May 17th, 2018 | John Chandler

Our mission, our primary activity, as Austin Mustard Seed is to form communities of Jesus.

It’s not a new quest. It’s what followers of Jesus have been doing ever since Christianity first started. The book of Acts tells about these earliest communities of Jesus.

This summer, we’ll be reading stories together from the book of Acts. These are stories of new communities of Jesus forming in cities throughout the ancient world. The earliest Christians traveled around the known world, paying attention to what the Holy Spirit was doing as they came to new cities. They followed the lead of the Spirit, and communities of Jesus formed out of that faithful work.

As we read these stories together, we’ll pay attention to how they saw, and joined, the Spirit at work in each city. But most important, each week we’ll consider the question that’s still important today, “What happens when the Holy Spirit leads the way?”

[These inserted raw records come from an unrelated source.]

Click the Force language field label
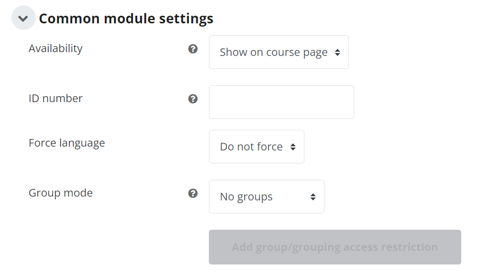The width and height of the screenshot is (478, 271). (x=67, y=143)
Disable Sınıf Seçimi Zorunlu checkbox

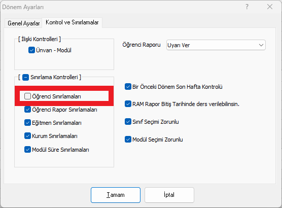tap(128, 122)
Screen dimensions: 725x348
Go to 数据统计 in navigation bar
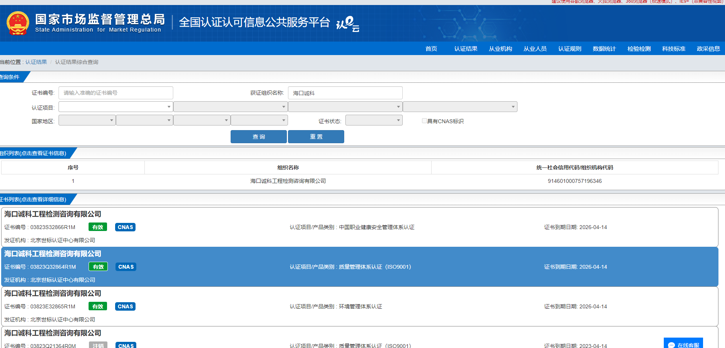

Learn Why This Matters Sunday Evening

As a young church, Acts provides us a clear vision of how God leads his people. We’re so passionate about being an Acts-like church that we’re devoting our entire Family Meeting this Sunday evening to discussing this more.

To find out more about Sunday night, listen to the special podcast below. Also, take a moment to RSVP on Facebook. Children are welcome, but  please send us an email so we can get a headcount.

Get a Head Start on Acts

This Sunday is Pentecost, so we’ll jump right into the thick of things by looking at Acts 2. To get some context for the series, take a look at these fantastic resources from The Bible Project.

If you’re a visual person you’ll want to watch the two “infographic” videos below. If you are more of an auditory learner, take a listen to their currently ongoing Podcast Series:

Acts E1: The Startup of Christianity

Acts E2: Pentecost and the Expected Unexpected Spirit

Acts E3: Global Christianos

Summer Teaching Series

5/20 The Church in Jerusalem: Beginnings (Acts 2)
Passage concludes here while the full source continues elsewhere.